In moving away from steroids, Fraenkel noted that “even lower doses of prednisone can be harmful.” In addition, the patient panel stressed that tapering of prednisone is challenging.
Regarding the caution with biologics and biosimilars, Fraenkel cited the “relative lack of long-term experience” with these drugs as the motivating factor.
Zeroing in on the points with the highest level of evidence, methotrexate is strongly recommended over hydroxychloroquine or sulfasalazine, and strongly recommended over biologic or targeted synthetic DMARD monotherapy.
In looking at DMARD monotherapy compared with combination approaches, methotrexate monotherapy, again, is strongly recommended over hydroxychloroquine or sulfasalazine. Methotrexate monotherapy is also strongly preferred compared with methotrexate plus a non-TNF inhibitor biologic or a traditional synthetic DMARD.

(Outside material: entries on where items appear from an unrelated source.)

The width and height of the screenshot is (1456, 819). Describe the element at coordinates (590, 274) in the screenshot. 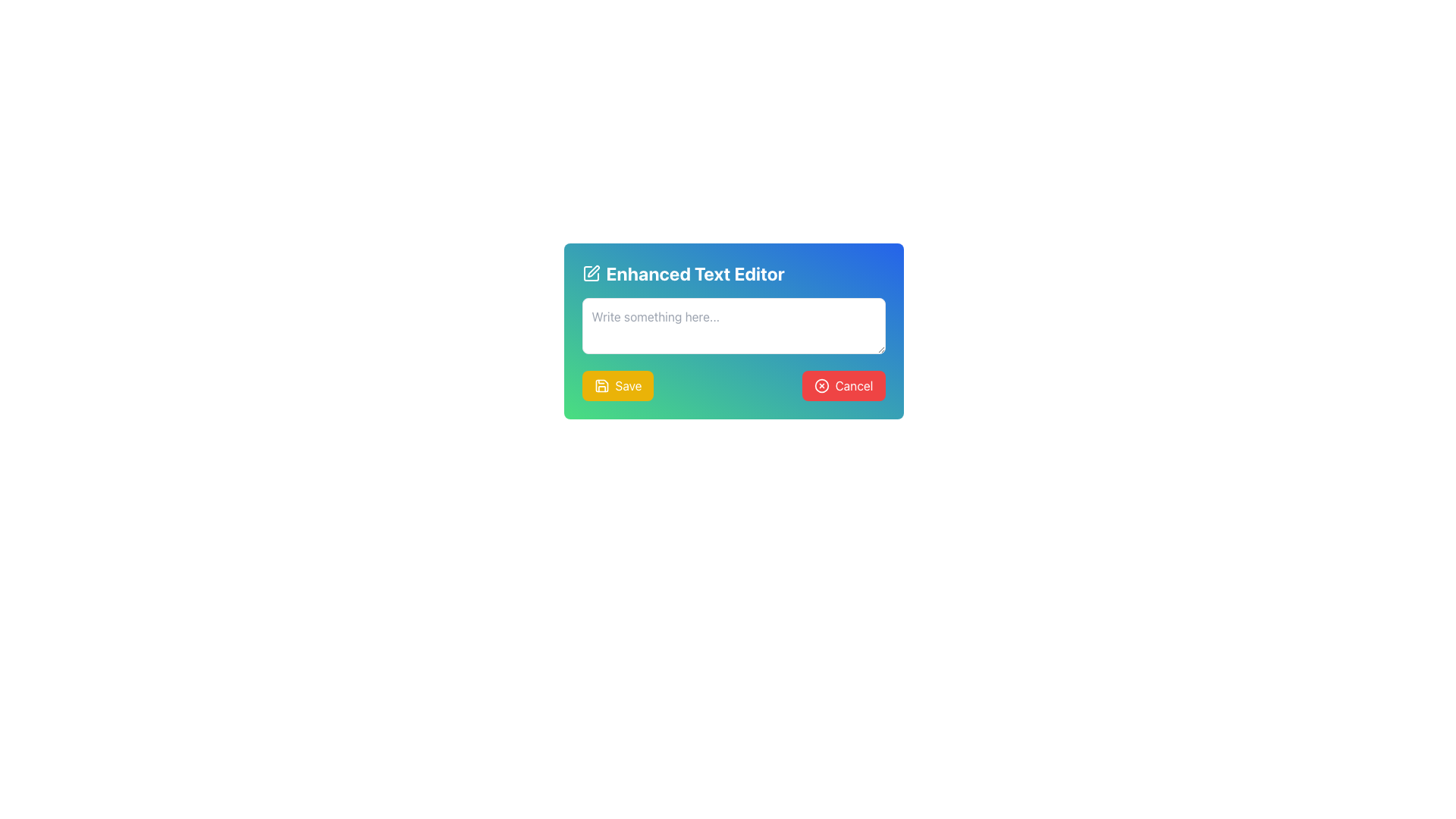

I see `the editing function icon located to the far left of the title header, which indicates the 'Enhanced Text Editor'` at that location.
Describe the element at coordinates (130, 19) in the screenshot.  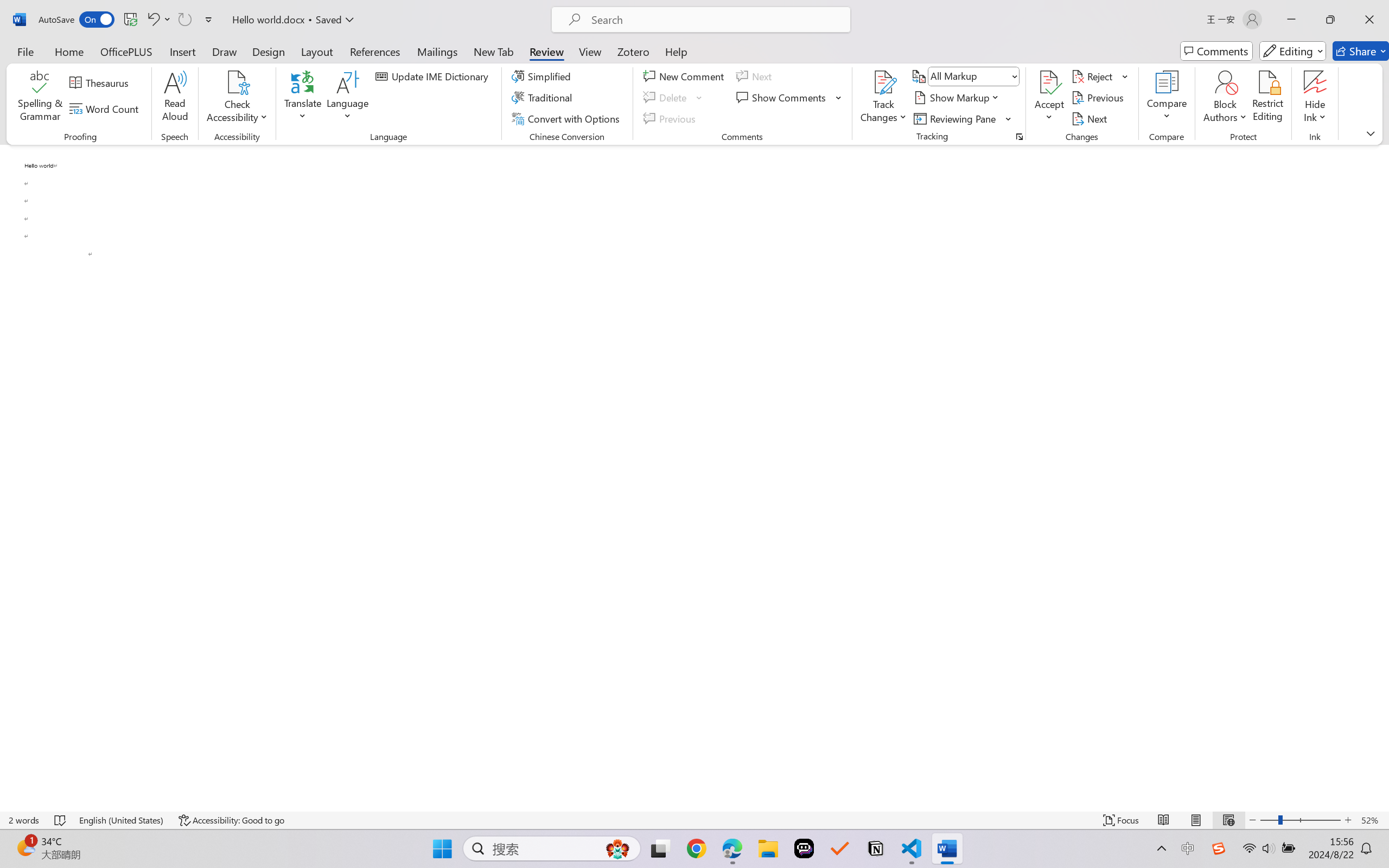
I see `'Save'` at that location.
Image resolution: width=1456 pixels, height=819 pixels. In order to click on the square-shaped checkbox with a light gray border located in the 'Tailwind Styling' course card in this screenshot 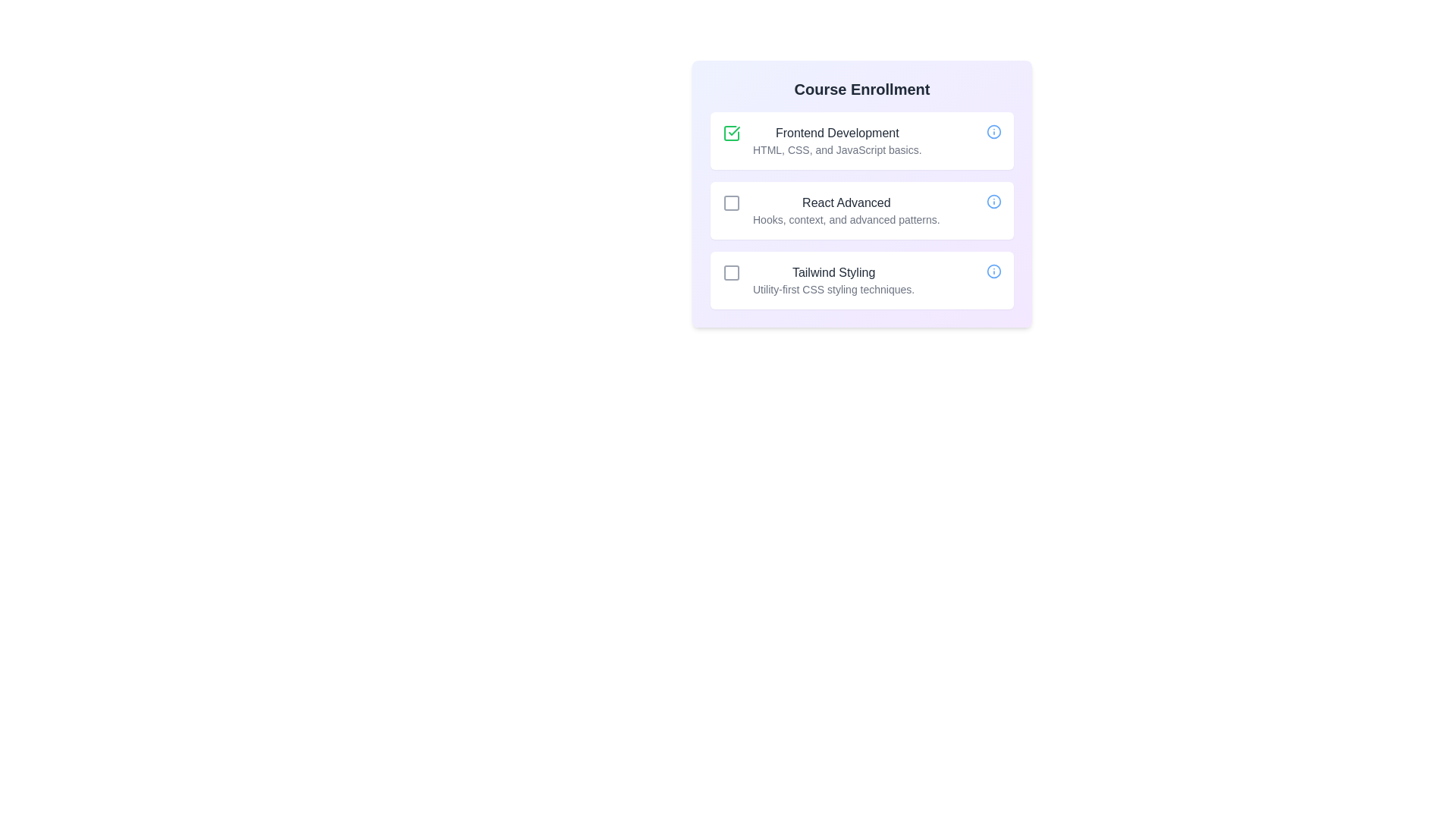, I will do `click(731, 271)`.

Regarding the mitigation of glucocorticoids, DMARDS without longer-term glucocorticoid therapy — defined by a 3-month boundary — is strongly recommended over DMARDs plus longer-term steroids.

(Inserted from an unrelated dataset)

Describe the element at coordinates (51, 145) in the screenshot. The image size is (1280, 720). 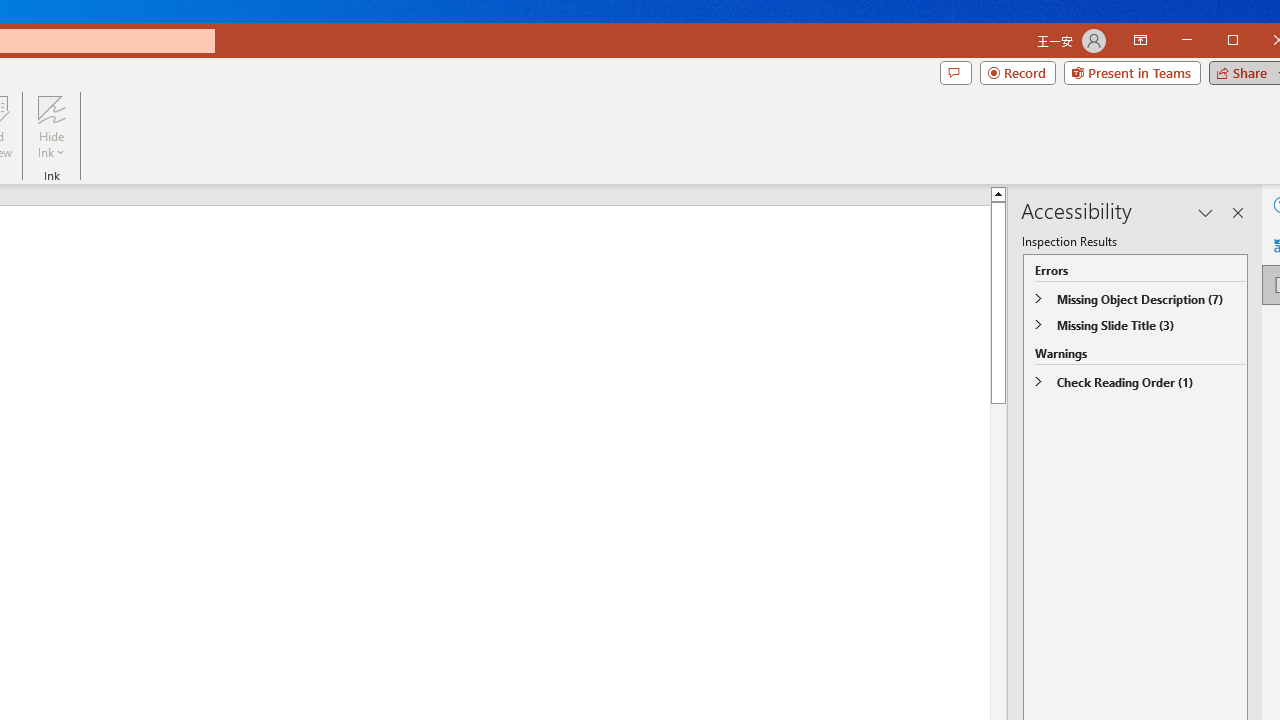
I see `'More Options'` at that location.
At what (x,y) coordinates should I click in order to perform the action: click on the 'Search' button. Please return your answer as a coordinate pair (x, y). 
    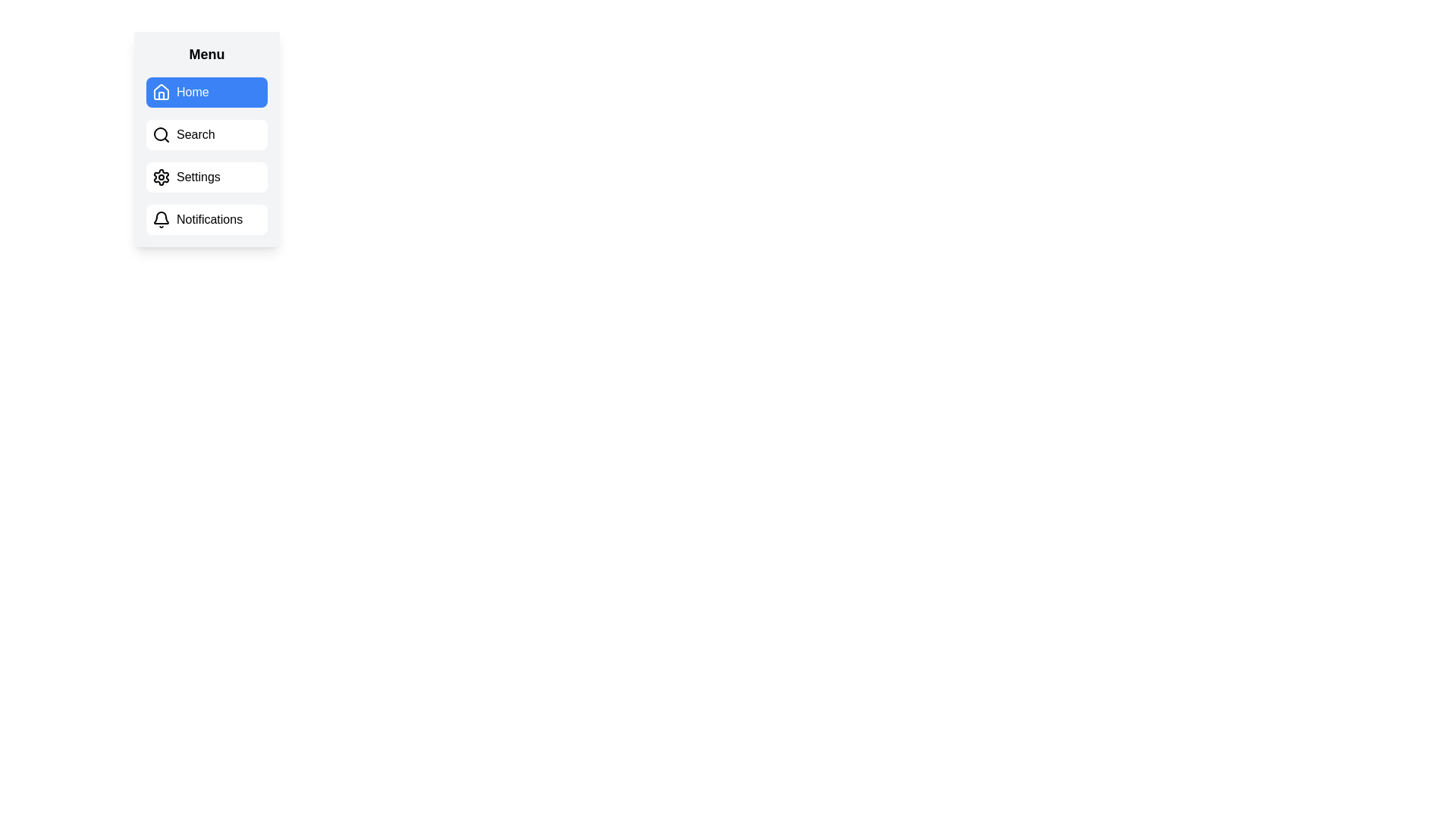
    Looking at the image, I should click on (206, 140).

With regard to meeting treatment goals, a treat to target strategy is strongly recommended over usual care if the patient is naïve to biologics and traditional synthetic DMARDS.
Other recommendations
In patients with low disease activity, hydroxychloroquine is conditionally recommended over other conventional synthetic DMARDS, sulfasalazine is conditionally recommended over methotrexate and methotrexate is conditionally recommended over leflunomide.

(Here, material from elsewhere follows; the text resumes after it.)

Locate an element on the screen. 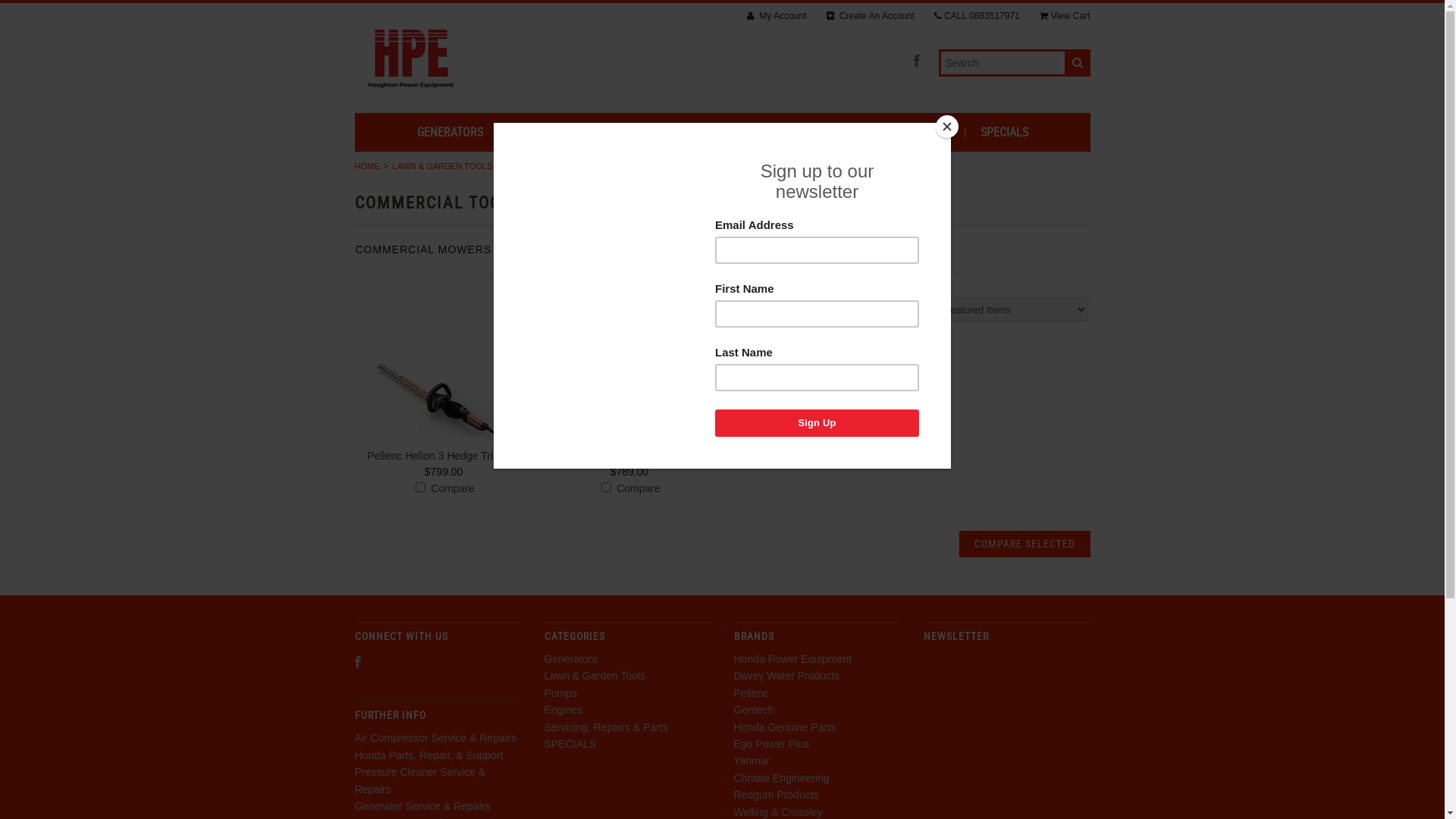  'Pellenc Helion 2 Hedge Trimmer' is located at coordinates (629, 455).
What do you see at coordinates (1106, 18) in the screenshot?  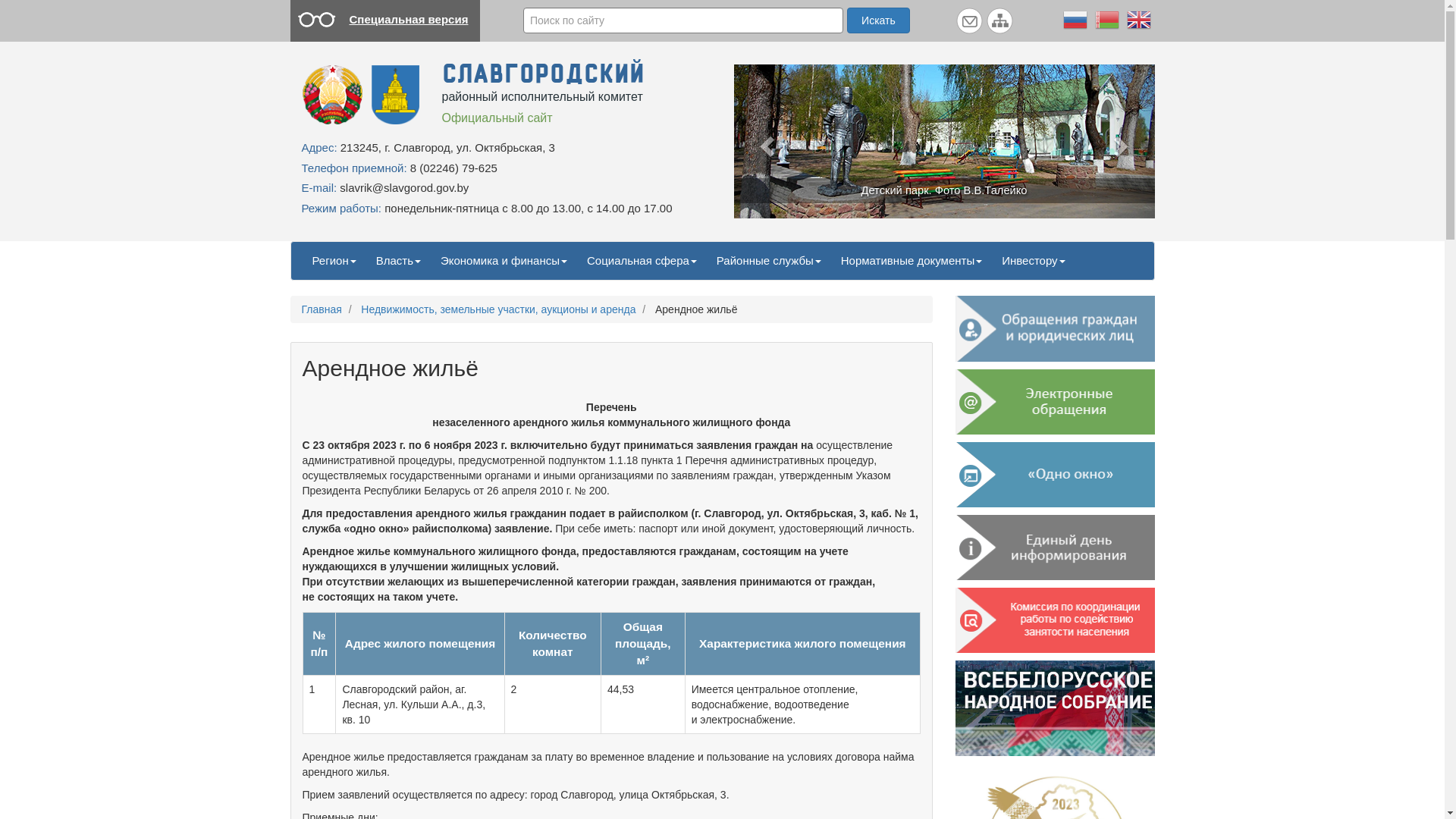 I see `'Belarusian'` at bounding box center [1106, 18].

Regarding the administration of methotrexate, oral formulations are conditionally preferable to subcutaneous injection. However, if oral methotrexate is not tolerated, splitting the dose with a subcutaneous injection or an increase in folic acid is conditionally recommended over a switch to a new DMARD, according to Fraenkel.
Looking closer at glucocorticoids, a conditional recommendation has been made to add or switch to DMARDs for patients to remain at target. In general, Fraenkel suggested that “changing the default” from prednisone was critical to meeting treatment goals and satisfying patient desires. “We wanted to push the needle the other way away from glucocorticoids,” she said.
If there is one more broad theme of the document, it pertains to tapering medications. While continuation of all DMARDs at current dose is conditionally recommended over dose reduction, dose reduction is conditionally recommended over gradual discontinuation, and gradual discontinuation is conditionally recommended over abruptly stopping therapy.
But there is one key consideration pertaining to tapering and discontinuation, according to Fraenkel. “Tapering should only be considered in patients who have been at target for over 6 months,” she said.
Finally, Fraenkel encouraged attendees to review the document for guidance in special populations, including patients with pulmonary disease, heart failure, lymphoproliferative disorders, hepatitis B, non-alcoholic fatty live disease, persistent hypogammaglobulinemia without infection or nontuberculous mycobacterial lung disease.